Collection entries
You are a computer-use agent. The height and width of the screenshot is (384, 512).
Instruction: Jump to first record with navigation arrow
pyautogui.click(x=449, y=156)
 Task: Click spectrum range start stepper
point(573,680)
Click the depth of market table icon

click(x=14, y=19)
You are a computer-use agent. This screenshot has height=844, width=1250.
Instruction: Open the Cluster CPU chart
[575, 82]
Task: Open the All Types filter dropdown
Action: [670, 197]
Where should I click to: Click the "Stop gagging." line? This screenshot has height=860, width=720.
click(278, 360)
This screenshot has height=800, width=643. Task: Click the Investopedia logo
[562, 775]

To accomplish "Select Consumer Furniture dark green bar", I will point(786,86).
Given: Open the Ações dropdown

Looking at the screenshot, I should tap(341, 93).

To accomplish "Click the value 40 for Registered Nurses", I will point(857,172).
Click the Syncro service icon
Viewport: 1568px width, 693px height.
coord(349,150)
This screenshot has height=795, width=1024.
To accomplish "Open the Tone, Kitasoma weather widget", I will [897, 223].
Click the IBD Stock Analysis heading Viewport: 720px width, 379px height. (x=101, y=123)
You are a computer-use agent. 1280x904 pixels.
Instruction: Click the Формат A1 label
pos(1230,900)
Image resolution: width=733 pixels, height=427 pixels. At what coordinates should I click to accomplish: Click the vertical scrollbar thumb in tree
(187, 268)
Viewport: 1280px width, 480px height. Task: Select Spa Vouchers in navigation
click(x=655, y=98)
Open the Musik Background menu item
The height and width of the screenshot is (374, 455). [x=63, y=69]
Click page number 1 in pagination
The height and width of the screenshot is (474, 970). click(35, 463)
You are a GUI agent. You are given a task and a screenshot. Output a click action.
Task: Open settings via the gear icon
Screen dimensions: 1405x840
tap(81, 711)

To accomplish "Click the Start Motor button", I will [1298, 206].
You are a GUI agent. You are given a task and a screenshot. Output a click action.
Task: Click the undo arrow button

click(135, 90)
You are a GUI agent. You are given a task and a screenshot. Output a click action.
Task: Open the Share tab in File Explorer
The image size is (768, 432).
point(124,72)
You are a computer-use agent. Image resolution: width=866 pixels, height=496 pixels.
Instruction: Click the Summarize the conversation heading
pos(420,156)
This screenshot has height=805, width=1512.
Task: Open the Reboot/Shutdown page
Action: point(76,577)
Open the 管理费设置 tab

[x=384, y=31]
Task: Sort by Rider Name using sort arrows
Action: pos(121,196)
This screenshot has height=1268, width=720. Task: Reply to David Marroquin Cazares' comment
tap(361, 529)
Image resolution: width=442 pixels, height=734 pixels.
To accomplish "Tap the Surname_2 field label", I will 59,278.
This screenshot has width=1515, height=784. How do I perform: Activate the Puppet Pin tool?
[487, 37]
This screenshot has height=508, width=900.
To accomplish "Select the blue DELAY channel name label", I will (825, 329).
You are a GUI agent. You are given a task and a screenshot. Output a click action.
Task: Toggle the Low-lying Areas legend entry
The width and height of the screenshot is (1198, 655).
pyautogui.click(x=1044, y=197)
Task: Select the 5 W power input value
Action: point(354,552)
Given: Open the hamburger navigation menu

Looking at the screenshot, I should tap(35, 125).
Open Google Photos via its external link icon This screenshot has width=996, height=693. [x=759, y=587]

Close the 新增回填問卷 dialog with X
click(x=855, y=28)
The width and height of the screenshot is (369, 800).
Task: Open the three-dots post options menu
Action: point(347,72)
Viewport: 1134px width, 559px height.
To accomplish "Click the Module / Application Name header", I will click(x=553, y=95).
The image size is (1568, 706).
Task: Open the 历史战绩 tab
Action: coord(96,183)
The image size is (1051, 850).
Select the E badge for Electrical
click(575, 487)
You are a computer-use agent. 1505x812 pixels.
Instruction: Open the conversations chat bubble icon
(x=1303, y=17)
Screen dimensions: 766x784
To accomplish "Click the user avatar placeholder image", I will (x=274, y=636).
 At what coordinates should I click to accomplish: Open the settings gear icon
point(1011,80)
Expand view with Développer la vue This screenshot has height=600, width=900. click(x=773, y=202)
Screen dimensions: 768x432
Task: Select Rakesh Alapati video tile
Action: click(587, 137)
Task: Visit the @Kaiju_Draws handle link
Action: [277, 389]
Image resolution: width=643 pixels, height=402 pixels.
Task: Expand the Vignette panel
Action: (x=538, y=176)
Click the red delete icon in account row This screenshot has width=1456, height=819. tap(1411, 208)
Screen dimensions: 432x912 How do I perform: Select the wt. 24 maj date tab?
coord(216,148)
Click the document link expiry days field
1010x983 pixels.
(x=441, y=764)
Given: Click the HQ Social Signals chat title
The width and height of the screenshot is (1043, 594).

* _YOUR TASK_
All of the entries should be output exactly as they appear above.

* _RESULT OF THIS TASK_
You are a computer-use agent. The height and width of the screenshot is (384, 512).
Instruction: Jump to first record with navigation arrow
pyautogui.click(x=449, y=156)
 Task: Click spectrum range start stepper
point(573,680)
Click the depth of market table icon

click(x=14, y=19)
You are a computer-use agent. This screenshot has height=844, width=1250.
Instruction: Open the Cluster CPU chart
[575, 82]
Task: Open the All Types filter dropdown
Action: [670, 197]
Where should I click to: Click the "Stop gagging." line? This screenshot has height=860, width=720.
click(278, 360)
This screenshot has height=800, width=643. Task: Click the Investopedia logo
[562, 775]

To accomplish "Select Consumer Furniture dark green bar", I will point(786,86).
Given: Open the Ações dropdown

Looking at the screenshot, I should tap(341, 93).

To accomplish "Click the value 40 for Registered Nurses", I will point(857,172).
Click the Syncro service icon
Viewport: 1568px width, 693px height.
coord(349,150)
This screenshot has height=795, width=1024.
To accomplish "Open the Tone, Kitasoma weather widget", I will [897, 223].
Click the IBD Stock Analysis heading Viewport: 720px width, 379px height. (x=101, y=123)
You are a computer-use agent. 1280x904 pixels.
Instruction: Click the Формат A1 label
pos(1230,900)
Image resolution: width=733 pixels, height=427 pixels. At what coordinates should I click to accomplish: Click the vertical scrollbar thumb in tree
(187, 268)
Viewport: 1280px width, 480px height. Task: Select Spa Vouchers in navigation
click(x=655, y=98)
Open the Musik Background menu item
The height and width of the screenshot is (374, 455). [x=63, y=69]
Click page number 1 in pagination
The height and width of the screenshot is (474, 970). click(35, 463)
You are a GUI agent. You are given a task and a screenshot. Output a click action.
Task: Open settings via the gear icon
Screen dimensions: 1405x840
tap(81, 711)

To accomplish "Click the Start Motor button", I will [1298, 206].
You are a GUI agent. You are given a task and a screenshot. Output a click action.
Task: Click the undo arrow button

click(135, 90)
You are a GUI agent. You are given a task and a screenshot. Output a click action.
Task: Open the Share tab in File Explorer
The image size is (768, 432).
point(124,72)
You are a computer-use agent. Image resolution: width=866 pixels, height=496 pixels.
Instruction: Click the Summarize the conversation heading
pos(420,156)
This screenshot has height=805, width=1512.
Task: Open the Reboot/Shutdown page
Action: point(76,577)
Open the 管理费设置 tab

[x=384, y=31]
Task: Sort by Rider Name using sort arrows
Action: pos(121,196)
This screenshot has height=1268, width=720. Task: Reply to David Marroquin Cazares' comment
tap(361, 529)
Image resolution: width=442 pixels, height=734 pixels.
To accomplish "Tap the Surname_2 field label", I will 59,278.
This screenshot has width=1515, height=784. How do I perform: Activate the Puppet Pin tool?
[487, 37]
This screenshot has height=508, width=900.
To accomplish "Select the blue DELAY channel name label", I will (825, 329).
You are a GUI agent. You are given a task and a screenshot. Output a click action.
Task: Toggle the Low-lying Areas legend entry
The width and height of the screenshot is (1198, 655).
pyautogui.click(x=1044, y=197)
Task: Select the 5 W power input value
Action: point(354,552)
Given: Open the hamburger navigation menu

Looking at the screenshot, I should tap(35, 125).
Open Google Photos via its external link icon This screenshot has width=996, height=693. [x=759, y=587]

Close the 新增回填問卷 dialog with X
click(x=855, y=28)
The width and height of the screenshot is (369, 800).
Task: Open the three-dots post options menu
Action: point(347,72)
Viewport: 1134px width, 559px height.
To accomplish "Click the Module / Application Name header", I will click(x=553, y=95).
The image size is (1568, 706).
Task: Open the 历史战绩 tab
Action: coord(96,183)
The image size is (1051, 850).
Select the E badge for Electrical
click(575, 487)
You are a computer-use agent. 1505x812 pixels.
Instruction: Open the conversations chat bubble icon
(x=1303, y=17)
Screen dimensions: 766x784
To accomplish "Click the user avatar placeholder image", I will (x=274, y=636).
 At what coordinates should I click to accomplish: Open the settings gear icon
point(1011,80)
Expand view with Développer la vue This screenshot has height=600, width=900. click(x=773, y=202)
Screen dimensions: 768x432
Task: Select Rakesh Alapati video tile
Action: click(587, 137)
Task: Visit the @Kaiju_Draws handle link
Action: [277, 389]
Image resolution: width=643 pixels, height=402 pixels.
Task: Expand the Vignette panel
Action: (x=538, y=176)
Click the red delete icon in account row This screenshot has width=1456, height=819. tap(1411, 208)
Screen dimensions: 432x912 How do I perform: Select the wt. 24 maj date tab?
coord(216,148)
Click the document link expiry days field
1010x983 pixels.
(x=441, y=764)
Given: Click the HQ Social Signals chat title
The width and height of the screenshot is (1043, 594).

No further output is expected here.